I've also noticed that current version does not notice manual changes done to resources showing no diff at all.

edit: looks like it was already reported at #94

pst commented 1 year ago

I've also noticed that current version does not notice manual changes done to resources showing no diff at all.

If the change did not update the annotation yes, that's a known limitation of the provider.

nazarewk commented 1 year ago

I can confirm with 90% certainty, that the error occurs when values are -> (known after apply) - cross-checked plans for my "fixed" version and upstream

CraigStuart commented 9 months ago

I am running into this same issue. Is there a workaround I can look at?

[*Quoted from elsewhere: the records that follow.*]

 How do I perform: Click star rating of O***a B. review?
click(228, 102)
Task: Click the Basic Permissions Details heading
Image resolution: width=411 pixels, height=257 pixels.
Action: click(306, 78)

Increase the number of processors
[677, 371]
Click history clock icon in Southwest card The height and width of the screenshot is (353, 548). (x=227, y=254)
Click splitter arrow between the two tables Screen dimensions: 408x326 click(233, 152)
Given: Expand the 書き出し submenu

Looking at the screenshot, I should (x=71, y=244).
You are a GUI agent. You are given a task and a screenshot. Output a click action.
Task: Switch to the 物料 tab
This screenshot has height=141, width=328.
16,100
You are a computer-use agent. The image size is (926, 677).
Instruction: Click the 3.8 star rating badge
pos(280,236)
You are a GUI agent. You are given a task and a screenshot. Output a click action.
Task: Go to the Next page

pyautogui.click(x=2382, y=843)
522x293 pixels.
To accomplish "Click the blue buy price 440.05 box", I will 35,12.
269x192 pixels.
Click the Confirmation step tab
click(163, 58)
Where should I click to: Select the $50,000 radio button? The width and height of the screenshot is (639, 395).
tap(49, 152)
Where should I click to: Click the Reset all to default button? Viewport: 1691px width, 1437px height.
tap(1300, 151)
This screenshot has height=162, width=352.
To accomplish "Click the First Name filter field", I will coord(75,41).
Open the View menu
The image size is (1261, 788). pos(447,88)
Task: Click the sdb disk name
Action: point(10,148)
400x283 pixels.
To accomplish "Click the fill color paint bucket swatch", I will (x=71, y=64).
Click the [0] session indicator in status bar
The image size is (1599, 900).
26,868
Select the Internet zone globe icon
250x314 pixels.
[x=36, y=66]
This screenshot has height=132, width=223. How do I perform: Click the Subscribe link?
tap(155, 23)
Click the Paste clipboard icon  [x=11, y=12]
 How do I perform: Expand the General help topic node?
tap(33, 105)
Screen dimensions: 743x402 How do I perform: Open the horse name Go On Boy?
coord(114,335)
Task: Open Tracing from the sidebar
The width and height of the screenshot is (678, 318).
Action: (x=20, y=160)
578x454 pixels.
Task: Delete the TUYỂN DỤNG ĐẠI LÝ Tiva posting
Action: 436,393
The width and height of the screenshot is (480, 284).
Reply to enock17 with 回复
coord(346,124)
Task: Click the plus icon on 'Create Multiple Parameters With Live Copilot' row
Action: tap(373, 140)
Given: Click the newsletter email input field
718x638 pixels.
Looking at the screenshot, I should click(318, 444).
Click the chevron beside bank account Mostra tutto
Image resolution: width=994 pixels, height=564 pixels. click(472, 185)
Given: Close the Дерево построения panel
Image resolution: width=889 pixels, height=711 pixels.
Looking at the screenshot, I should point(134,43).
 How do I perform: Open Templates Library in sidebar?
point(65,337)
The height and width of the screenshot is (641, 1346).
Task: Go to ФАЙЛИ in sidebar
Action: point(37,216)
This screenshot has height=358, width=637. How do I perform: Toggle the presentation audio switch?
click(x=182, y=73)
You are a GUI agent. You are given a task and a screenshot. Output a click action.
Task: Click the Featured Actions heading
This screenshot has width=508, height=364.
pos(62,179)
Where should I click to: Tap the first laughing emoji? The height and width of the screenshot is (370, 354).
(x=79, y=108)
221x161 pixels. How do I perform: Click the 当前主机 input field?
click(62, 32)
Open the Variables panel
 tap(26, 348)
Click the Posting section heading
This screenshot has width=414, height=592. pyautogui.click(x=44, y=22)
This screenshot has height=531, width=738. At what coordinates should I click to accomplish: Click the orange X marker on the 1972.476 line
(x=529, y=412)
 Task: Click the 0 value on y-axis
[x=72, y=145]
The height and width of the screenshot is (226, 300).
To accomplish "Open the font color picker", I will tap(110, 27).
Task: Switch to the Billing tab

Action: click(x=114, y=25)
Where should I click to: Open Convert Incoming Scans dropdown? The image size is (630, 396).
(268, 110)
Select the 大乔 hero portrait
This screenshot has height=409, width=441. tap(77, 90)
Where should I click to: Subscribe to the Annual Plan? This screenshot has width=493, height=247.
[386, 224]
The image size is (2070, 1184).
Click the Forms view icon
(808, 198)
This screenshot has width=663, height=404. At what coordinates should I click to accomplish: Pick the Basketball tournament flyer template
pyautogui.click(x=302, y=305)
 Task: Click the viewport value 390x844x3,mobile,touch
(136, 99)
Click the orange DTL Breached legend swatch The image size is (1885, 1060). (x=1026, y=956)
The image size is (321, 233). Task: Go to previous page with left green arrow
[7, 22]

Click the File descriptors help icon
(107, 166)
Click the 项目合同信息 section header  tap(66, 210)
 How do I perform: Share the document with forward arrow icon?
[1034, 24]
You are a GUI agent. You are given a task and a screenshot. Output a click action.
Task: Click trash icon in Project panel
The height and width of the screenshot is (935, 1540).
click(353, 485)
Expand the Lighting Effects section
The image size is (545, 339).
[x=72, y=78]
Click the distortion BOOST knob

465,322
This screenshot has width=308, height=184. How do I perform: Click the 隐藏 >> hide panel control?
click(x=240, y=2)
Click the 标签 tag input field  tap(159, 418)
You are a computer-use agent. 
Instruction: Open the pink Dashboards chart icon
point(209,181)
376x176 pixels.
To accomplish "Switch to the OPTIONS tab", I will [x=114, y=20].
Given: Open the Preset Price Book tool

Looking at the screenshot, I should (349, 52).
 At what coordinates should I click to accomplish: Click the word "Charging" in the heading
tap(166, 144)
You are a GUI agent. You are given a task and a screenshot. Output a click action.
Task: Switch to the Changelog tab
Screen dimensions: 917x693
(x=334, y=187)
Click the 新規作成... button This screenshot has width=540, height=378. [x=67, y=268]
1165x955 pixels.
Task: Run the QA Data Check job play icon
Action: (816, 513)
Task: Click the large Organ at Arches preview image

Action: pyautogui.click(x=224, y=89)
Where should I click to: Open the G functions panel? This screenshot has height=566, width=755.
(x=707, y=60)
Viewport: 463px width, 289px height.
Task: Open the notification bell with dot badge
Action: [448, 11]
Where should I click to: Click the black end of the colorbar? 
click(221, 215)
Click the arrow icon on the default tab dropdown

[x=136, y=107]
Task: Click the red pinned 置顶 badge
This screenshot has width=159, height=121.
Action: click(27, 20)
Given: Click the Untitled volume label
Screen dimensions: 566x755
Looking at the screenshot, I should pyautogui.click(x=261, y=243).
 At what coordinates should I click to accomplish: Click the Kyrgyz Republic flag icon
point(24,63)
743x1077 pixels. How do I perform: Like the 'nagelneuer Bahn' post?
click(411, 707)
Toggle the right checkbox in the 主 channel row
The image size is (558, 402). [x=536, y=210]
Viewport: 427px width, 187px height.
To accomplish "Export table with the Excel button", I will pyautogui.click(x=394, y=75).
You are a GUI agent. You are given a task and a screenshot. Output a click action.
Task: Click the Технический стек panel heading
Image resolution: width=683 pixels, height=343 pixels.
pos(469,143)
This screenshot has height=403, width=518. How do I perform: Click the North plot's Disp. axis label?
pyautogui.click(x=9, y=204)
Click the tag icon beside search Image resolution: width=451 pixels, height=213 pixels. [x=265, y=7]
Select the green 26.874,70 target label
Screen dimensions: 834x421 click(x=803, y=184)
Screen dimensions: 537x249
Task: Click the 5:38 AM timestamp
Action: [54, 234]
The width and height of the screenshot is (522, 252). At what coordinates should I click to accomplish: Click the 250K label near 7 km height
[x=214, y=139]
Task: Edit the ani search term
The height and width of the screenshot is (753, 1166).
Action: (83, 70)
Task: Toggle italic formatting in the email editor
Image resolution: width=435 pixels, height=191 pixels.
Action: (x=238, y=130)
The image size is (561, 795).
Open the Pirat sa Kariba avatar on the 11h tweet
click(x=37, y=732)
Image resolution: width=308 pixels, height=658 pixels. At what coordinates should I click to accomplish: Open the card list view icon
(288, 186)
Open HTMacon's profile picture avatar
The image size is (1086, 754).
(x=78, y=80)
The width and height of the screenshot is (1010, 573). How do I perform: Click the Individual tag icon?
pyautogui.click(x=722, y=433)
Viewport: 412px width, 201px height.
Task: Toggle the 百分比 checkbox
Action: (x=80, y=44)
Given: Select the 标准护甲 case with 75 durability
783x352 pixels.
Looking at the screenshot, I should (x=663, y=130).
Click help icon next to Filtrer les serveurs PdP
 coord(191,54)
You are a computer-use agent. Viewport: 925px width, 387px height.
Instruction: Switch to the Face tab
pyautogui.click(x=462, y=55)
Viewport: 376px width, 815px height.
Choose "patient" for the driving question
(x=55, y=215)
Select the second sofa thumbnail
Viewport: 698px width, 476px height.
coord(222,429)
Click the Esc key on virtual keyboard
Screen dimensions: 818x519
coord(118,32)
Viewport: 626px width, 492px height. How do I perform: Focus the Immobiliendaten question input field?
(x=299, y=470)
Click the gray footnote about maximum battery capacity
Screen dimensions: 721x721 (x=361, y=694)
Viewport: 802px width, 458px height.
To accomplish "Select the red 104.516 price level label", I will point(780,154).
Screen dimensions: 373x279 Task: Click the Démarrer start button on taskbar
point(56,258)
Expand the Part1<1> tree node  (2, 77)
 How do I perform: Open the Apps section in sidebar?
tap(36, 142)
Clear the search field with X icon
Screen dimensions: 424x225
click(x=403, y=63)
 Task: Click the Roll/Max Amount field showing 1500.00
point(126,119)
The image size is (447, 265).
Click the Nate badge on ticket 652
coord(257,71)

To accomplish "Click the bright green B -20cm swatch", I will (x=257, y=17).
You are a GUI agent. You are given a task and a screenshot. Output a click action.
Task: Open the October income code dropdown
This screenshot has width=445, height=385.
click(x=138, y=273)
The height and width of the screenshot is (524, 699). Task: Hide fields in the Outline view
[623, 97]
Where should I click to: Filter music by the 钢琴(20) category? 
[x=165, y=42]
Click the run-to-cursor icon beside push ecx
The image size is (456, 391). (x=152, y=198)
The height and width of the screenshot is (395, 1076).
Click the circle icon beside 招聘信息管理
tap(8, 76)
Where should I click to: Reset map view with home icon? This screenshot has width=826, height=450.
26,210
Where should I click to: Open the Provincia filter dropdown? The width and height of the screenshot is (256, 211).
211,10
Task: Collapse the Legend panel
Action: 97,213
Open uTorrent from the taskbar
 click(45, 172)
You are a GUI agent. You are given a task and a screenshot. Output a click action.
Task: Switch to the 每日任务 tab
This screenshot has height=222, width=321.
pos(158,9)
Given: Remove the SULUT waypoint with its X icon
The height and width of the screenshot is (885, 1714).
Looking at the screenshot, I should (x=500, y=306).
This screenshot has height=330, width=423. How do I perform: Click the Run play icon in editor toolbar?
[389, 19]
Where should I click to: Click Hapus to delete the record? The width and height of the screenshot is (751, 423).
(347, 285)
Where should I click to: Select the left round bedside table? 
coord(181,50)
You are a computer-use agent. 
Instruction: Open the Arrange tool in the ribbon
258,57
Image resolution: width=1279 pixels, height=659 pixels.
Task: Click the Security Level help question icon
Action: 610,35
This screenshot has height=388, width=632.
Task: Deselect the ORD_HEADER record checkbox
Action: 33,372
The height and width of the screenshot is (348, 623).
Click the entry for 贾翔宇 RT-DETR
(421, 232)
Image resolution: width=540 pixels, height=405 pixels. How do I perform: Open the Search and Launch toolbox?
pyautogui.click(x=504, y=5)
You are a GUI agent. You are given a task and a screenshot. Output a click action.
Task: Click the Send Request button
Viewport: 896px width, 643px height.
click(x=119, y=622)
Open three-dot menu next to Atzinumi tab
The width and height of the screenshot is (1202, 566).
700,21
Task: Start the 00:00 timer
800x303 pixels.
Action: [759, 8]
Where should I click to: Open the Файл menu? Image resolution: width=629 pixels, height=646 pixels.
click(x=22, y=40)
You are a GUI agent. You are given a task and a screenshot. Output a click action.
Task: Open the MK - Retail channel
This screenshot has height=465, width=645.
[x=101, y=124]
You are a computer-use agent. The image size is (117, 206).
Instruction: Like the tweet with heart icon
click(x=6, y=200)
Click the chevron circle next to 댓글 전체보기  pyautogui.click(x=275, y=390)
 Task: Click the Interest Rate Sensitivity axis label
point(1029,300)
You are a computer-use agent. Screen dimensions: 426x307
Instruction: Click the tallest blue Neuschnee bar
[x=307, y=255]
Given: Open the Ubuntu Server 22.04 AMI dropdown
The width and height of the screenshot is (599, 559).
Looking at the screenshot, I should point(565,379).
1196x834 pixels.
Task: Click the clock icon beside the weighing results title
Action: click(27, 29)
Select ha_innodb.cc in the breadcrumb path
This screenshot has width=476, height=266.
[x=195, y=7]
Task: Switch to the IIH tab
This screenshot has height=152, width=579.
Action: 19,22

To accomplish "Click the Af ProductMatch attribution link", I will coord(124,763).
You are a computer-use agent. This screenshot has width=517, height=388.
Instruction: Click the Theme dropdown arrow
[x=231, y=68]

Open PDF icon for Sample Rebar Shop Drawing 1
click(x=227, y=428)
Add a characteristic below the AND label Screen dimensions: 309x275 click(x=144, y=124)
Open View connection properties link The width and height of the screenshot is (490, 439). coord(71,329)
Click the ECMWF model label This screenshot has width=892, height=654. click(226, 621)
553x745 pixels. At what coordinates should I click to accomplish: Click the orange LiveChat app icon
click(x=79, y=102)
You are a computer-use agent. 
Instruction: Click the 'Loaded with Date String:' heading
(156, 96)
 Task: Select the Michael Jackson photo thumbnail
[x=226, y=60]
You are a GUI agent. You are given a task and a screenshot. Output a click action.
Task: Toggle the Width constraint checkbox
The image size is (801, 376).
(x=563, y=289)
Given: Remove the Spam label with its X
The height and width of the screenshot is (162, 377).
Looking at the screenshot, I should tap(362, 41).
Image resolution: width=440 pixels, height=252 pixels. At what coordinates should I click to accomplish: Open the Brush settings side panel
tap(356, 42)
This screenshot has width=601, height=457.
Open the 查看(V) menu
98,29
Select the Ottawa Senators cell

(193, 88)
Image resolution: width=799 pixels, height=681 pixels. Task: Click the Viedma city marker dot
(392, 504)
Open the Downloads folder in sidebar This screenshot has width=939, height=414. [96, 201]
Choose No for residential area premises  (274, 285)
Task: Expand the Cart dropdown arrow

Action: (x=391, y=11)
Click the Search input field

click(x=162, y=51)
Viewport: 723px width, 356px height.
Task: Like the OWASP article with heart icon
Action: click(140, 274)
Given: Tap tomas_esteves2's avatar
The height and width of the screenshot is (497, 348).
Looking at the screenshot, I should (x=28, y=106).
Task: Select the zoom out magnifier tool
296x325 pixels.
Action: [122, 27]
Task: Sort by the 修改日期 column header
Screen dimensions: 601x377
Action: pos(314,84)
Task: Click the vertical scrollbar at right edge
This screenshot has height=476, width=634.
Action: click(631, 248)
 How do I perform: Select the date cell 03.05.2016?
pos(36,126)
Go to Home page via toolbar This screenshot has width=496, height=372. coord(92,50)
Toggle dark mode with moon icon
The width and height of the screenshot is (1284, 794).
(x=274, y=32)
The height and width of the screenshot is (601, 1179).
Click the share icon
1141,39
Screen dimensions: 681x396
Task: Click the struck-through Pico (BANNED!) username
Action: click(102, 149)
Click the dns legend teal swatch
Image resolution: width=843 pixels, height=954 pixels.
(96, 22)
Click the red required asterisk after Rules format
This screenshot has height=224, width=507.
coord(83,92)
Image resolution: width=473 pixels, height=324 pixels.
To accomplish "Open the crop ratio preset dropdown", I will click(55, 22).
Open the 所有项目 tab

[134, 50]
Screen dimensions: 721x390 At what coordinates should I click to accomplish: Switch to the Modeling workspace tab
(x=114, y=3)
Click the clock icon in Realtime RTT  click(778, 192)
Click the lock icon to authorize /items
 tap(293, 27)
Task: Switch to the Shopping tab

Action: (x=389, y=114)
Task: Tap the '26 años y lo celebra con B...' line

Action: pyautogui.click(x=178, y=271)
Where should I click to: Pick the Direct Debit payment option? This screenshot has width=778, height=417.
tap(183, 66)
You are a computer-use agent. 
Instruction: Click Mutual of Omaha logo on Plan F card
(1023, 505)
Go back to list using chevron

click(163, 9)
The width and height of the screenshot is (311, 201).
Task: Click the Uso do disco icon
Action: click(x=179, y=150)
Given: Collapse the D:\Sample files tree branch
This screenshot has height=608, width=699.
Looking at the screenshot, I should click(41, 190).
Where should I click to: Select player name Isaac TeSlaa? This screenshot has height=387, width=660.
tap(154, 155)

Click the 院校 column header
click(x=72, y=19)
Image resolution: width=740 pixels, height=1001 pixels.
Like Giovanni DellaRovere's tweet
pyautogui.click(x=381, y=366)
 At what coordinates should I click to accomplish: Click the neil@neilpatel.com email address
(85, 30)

nazarewk commented 9 months ago

not really, I used my locally built patch to work around it https://github.com/kbst/terraform-provider-kustomization/pull/221

pascal-hofmann commented 4 months ago

A workaround is to do targeted applies to resources that the broken resource depends upon. We frequently run into this issue and fixing this manually all the time is tedious. :(

pascal-hofmann commented 4 months ago

I created a repo for reproducing this issue: https://github.com/pascal-hofmann/terraform-provider-kustomization-reproduction-219

Other terraform providers treat this case like this:

    if !d.NewValueKnown("manifest") {
        // value is not known yet, so we can't diff anything.
        return nil
    }

I'm not sure how to live with the missing validation in this case, but I also wonder if CustomizeDiff is the right place for this in the first place.

Edit: Seems like it is:

    // CustomizeDiff is called after a difference (plan) has been generated
    // for the Resource and allows for customizations, such as setting values
    // not controlled by configuration, conditionally triggering resource
    // recreation, or implementing additional validation logic to abort a plan.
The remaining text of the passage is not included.